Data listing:
=====

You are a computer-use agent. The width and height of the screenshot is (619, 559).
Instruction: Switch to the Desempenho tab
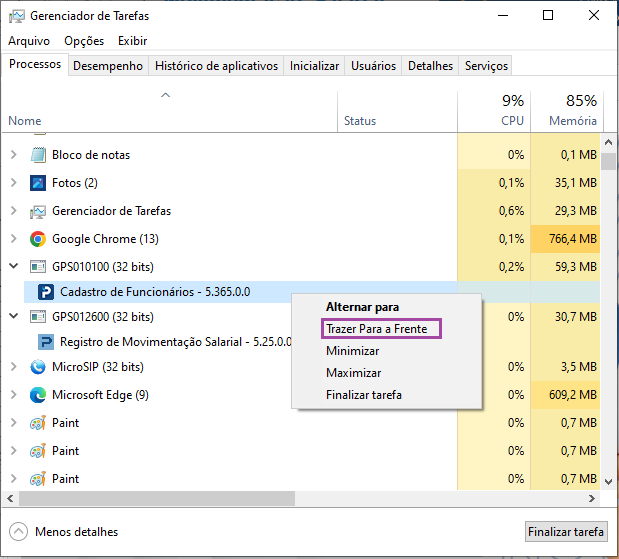109,66
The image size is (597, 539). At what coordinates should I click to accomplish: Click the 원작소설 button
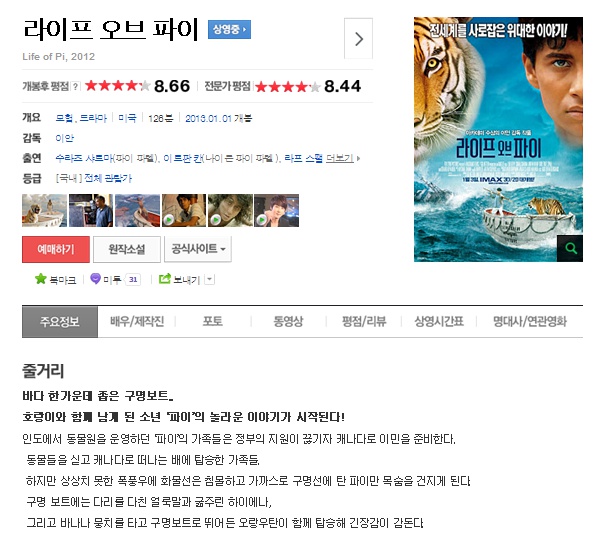point(127,249)
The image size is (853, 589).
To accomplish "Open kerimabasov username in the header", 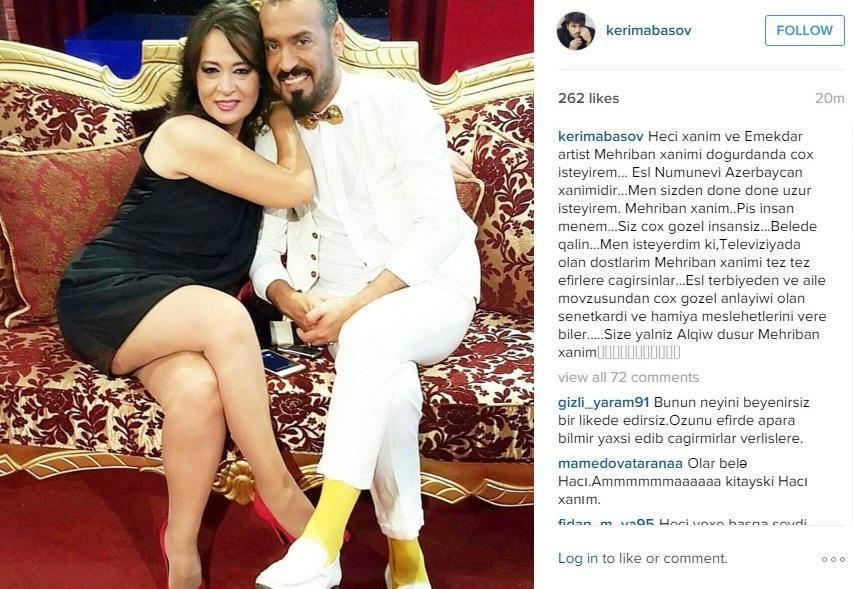I will click(648, 30).
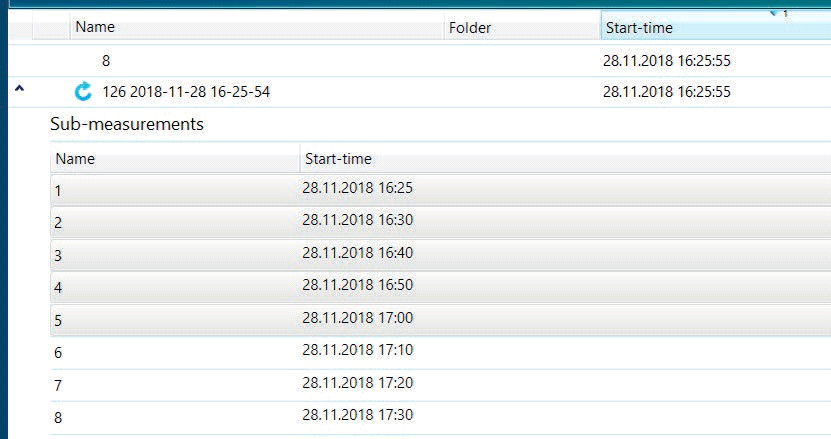Sort the main list by the Name column
Image resolution: width=831 pixels, height=439 pixels.
pyautogui.click(x=95, y=28)

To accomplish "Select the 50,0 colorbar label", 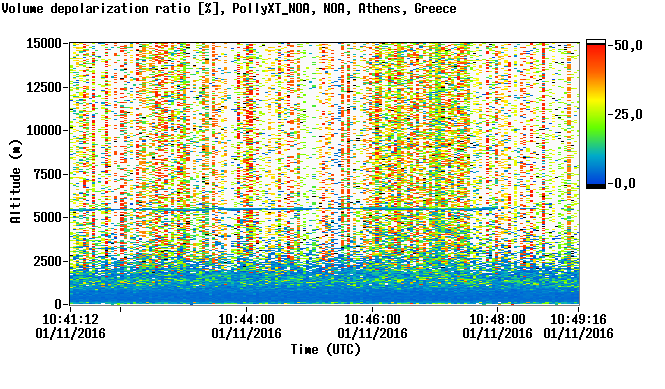I will click(628, 45).
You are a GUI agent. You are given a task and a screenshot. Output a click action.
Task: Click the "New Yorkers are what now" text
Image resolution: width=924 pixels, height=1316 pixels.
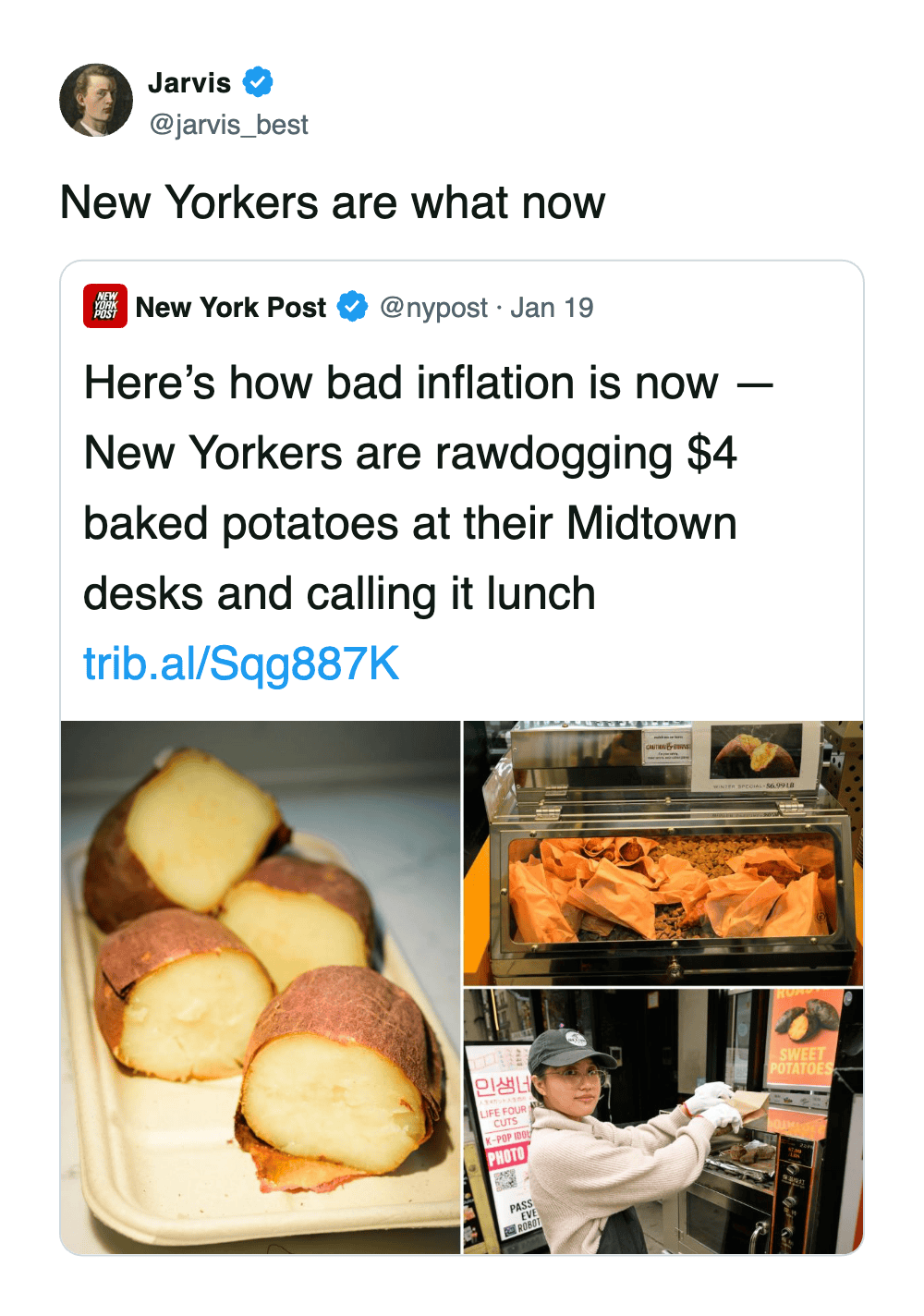point(333,202)
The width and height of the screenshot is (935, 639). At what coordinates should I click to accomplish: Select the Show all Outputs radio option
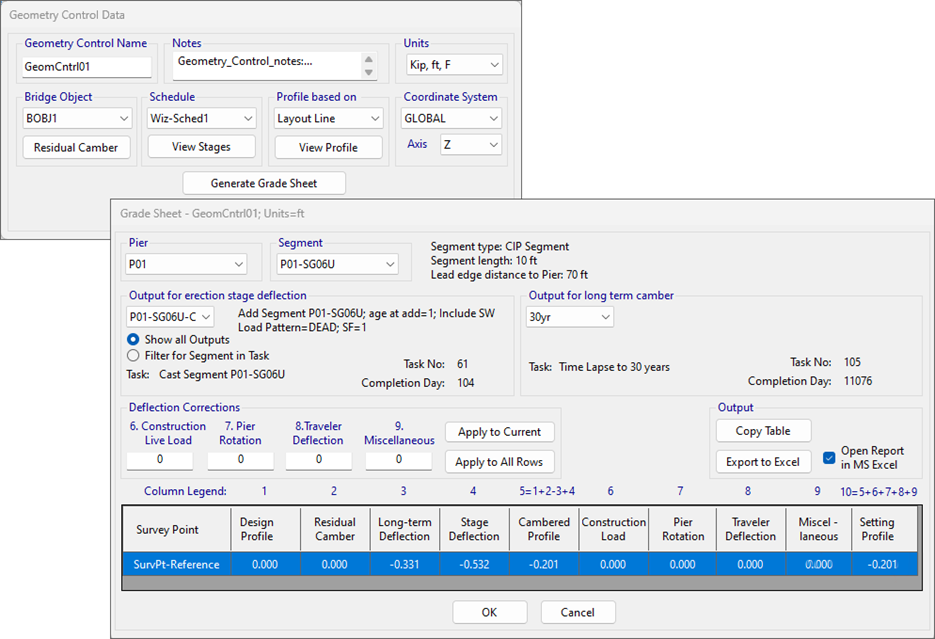134,340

=====

Written exercise >> Reproduce the material word for word, starting with the line that contains "The width and height of the screenshot is (935, 639)." and going on through the end of the material, and leave the pictures out of your answer.

Solved exercise >>
The width and height of the screenshot is (935, 639). At what coordinates should I click to accomplish: Select the Show all Outputs radio option
134,340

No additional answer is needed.